Apparently displeased with this decision, the district court responded by setting up and staffing its own prosecutor’s office. Ibid. In the bench trial that followed, that office secured a conviction and the court sentenced Mr. Donziger to six months in prison. Ibid. Throughout these proceedings and on appeal, Mr. Donziger objected. He argued that the district court had no lawful authority to override the Executive Branch’s nonprosecution decision and that our Constitution’s separation of powers exists in no small measure to keep courts from becoming partisans in the cases before them. Despite his arguments, the Second Circuit affirmed Mr. Donziger’s conviction. Id., at 306. Judge Menashi dissented. Id., at 306–315.

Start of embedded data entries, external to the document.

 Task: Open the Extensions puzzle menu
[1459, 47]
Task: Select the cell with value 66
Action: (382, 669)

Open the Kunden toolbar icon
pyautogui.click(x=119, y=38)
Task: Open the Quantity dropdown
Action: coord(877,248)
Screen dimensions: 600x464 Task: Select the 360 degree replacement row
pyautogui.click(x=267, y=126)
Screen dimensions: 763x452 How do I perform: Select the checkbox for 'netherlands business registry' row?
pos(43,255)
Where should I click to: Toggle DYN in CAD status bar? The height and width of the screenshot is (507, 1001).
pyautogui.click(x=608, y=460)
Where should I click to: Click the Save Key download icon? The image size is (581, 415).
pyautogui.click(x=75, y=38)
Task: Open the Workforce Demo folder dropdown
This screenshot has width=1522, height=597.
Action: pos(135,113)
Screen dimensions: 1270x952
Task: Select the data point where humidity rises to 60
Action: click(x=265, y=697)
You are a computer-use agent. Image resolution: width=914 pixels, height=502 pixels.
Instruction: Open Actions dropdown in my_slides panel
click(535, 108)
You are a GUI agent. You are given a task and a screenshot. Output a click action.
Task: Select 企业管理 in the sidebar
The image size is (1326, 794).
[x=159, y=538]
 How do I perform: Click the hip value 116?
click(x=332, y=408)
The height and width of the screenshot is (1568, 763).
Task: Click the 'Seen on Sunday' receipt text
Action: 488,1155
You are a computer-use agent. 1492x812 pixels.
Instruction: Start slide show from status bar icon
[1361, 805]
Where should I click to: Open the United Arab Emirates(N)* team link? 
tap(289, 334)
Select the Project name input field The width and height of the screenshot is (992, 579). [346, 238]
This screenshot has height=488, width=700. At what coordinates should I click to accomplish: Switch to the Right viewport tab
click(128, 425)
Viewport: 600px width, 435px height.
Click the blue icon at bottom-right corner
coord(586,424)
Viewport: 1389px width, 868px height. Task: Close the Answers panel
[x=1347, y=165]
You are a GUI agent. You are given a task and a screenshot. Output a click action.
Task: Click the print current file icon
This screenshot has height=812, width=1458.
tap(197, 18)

Justice Gorsuch goes on to explain the shaky precedents and laws cited to support the unusual process for convicting the defendant here. And he concludes the dissent this way:
However much the district court may have thought Mr. Donziger warranted punishment, the prosecution in this case broke a basic constitutional promise essential to our liberty. In this country, judges have no more power to initiate a prosecution of those who come before them than prosecutors have to sit in judgment of those they charge. In the name of the “United States,” two different groups of prosecutors have asked us to turn a blind eye to this promise. Respectfully, I would not. With this Court’s failure to intervene today, I can only hope that future courts weighing whether to appoint their own prosecutors will consider carefully Judge Menashi’s dissenting opinion in this case, the continuing vitality of Young, and the limits of its reasoning. Our Constitution does not tolerate what happened here.